Lou La Cava obtained a defense verdict in a two-week case in Clearwater, Florida. The Plaintiff alleged that the Defendant neurologist failed to order a brain MRI while treating the Plaintiff for a history of headaches and neck pain. The Plaintiff was ultimately diagnosed with a very large pituitary tumor which could not be totally removed due to its size and involvement with other structures. The Plaintiff asked the jury to award in excess of 10 million dollars. The jury returned a verdict finding the Defendant not negligent.
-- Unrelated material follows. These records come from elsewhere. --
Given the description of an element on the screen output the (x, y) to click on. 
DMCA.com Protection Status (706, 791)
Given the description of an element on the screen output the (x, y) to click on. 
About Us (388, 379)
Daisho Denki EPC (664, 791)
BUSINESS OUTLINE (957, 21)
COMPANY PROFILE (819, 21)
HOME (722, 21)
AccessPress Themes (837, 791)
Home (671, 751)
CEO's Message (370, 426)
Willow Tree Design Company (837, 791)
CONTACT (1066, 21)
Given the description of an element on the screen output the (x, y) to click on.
Lou La Cava obtained a defense verdict in a case tried in Hillsborough County. The Plaintiff alleged the Defendant did not aggressively treat an infection after abdominal hernia surgery with mesh. Plaintiff went on to have his mesh removed resulting in loss of abdominal domain requiring additional surgery. Plaintiff alleged since the surgery he was totally disabled with chronic pain. In defense it was argued that the infection was appropriately treated, but in spite of that the mesh infection could not be cured which is a known complication of the procedure. The jury found no liability on the part of the Defendant.
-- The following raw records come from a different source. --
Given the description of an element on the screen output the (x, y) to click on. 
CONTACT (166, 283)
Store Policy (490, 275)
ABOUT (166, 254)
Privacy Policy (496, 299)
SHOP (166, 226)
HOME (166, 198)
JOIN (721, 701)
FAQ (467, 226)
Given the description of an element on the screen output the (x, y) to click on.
Lou La Cava and David Young obtained a defense verdict in a wrongful death case that also included claims by four family members of intentional infliction of emotional distress arising out of the manner in which they discovered that the decedent had died. The Plaintiffs alleged that our insured physician negligently failed to diagnose a lacerated spleen leading to death in the emergency room 4 hours after arrival. The defense successfully argued that our insured physician appropriately considered the rule-out diagnosis of lacerated spleen but the radiologist misread the CT as showing no solid organ injury. The defense also emphasized that trauma surgeons had decided to admit the patient for observation and that it was the hospital whose employees showed the family the decedent’s body without them knowing he was dead. The Plaintiffs asked the jury for a verdict in the multi-millions. The jury returned their verdict finding no liability on the part of our insured physician on both the wrongful death claim and the intentional infliction claim in just under two hours.
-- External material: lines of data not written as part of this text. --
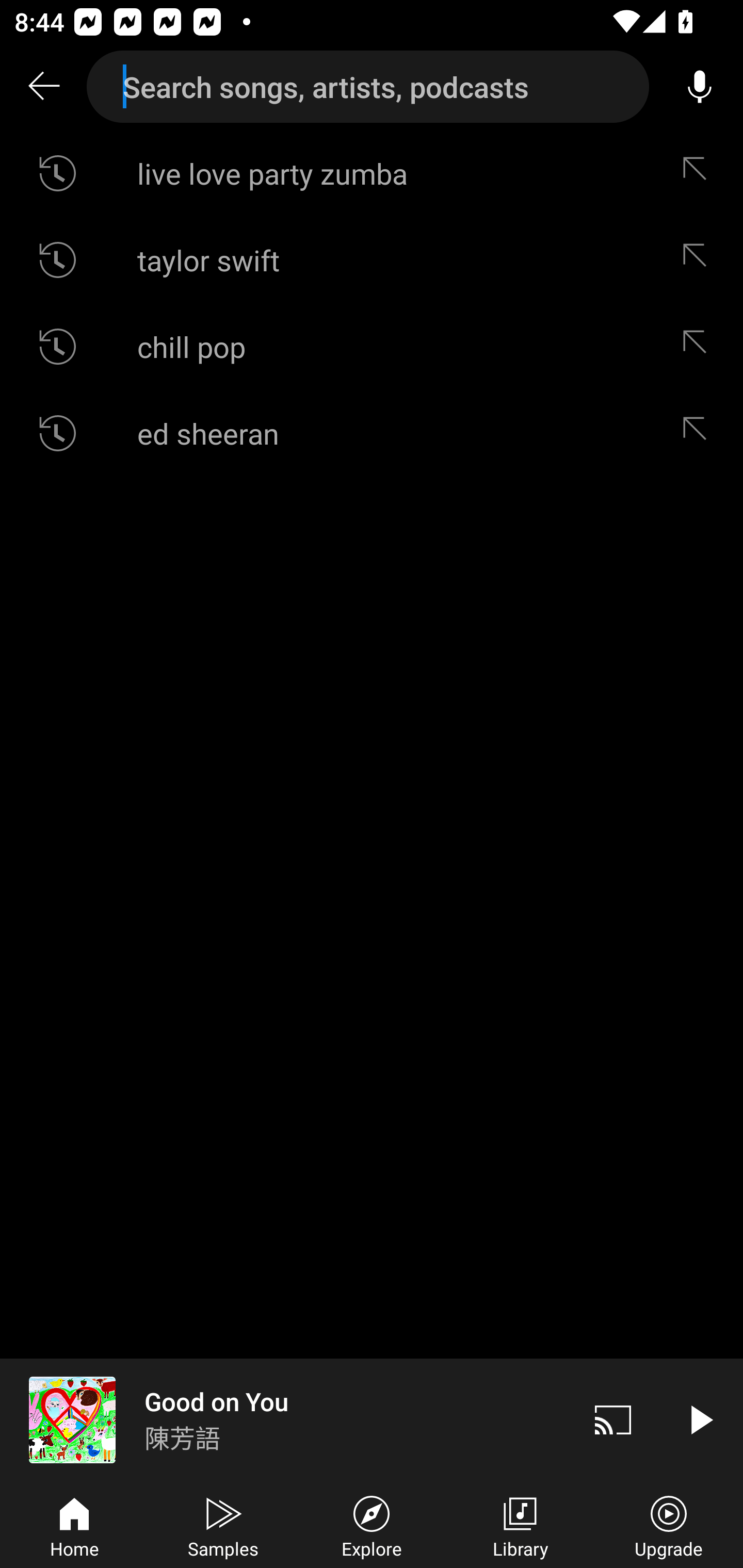
Search back (43, 86)
Search songs, artists, podcasts (367, 86)
Voice search (699, 86)
Edit suggestion live love party zumba (699, 173)
taylor swift Edit suggestion taylor swift (371, 259)
Edit suggestion taylor swift (699, 259)
chill pop Edit suggestion chill pop (371, 346)
Edit suggestion chill pop (699, 346)
ed sheeran Edit suggestion ed sheeran (371, 433)
Edit suggestion ed sheeran (699, 433)
Good on You 陳芳語 (284, 1419)
Cast. Disconnected (612, 1419)
Play video (699, 1419)
Home (74, 1524)
Samples (222, 1524)
Explore (371, 1524)
Library (519, 1524)
Upgrade (668, 1524)
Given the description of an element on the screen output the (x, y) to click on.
Jason Azzarone was successful in securing a summary judgment in a premises liability case in which the firm represented a large hotel chain. The Plaintiff alleged that he was legally on the premises. While on the property, the Plaintiff slipped and fell, suffering an injury to his shoulder which required surgery. A motion for summary judgment was filed on the basis that the Plaintiff’s status on the property was that of either a trespasser or an uninvited licensee as he was not on the property for any purpose for which it was intended. Mr. Azzarone also argued that there was no evidence of a breach of duty owed to the Plaintiff. The Court agreed and specifically held that as a matter of law, the Plaintiff was not on the property for any purpose for which it was intended and therefore, his status was either that of a trespasser or an uninvited licensee. In light of this finding, and in light of the fact that there was no record evidence of any breach of duty owed to the Plaintiff, the Court granted final summary judgment on behalf of the hotel.
Lou La Cava and David Young obtained a defense verdict in a case wherein the Plaintiff alleged that he developed a compartment syndrome after removal of the fibula to reconstruct his jaw resulting in an above-knee amputation of his right leg. Plaintiff claimed this should have been diagnosed earlier and, if so, his leg could have been saved. Although our insured physician mentioned compartment syndrome as a contributing cause of the patient’s problem, it was argued at trial that a post-operative infection led to the amputation. The jury returned the defense verdict in 30 minutes.